Recipe — Extract structured data with self-repair
You run an applicant-tracking import. Recruiters paste raw resume text — copied out of a PDF, an email body, or a LinkedIn profile — and you need a clean, typed record: name, email, years of experience, and a list of skills. The text is never consistent. Sometimes the email is missing, sometimes “experience” is buried in a sentence, sometimes the model returns prose around the JSON.

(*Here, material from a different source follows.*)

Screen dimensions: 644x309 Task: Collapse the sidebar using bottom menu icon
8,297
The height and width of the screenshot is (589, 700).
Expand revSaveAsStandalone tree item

Two things make this robust instead of brittle:
- A
vschema describing the exact shape you want. The agent extracts the JSON Schema from it, asks the model for structured output, then validates the model’s response against the same schema — so a malformed field is caught before it reaches your database. repair: { maxAttempts }— when validation fails, the agent feeds the bad response plus the validation error back to the model and re-asks, up to N times. The recruiter never sees the retry; they get a clean record or a typed error.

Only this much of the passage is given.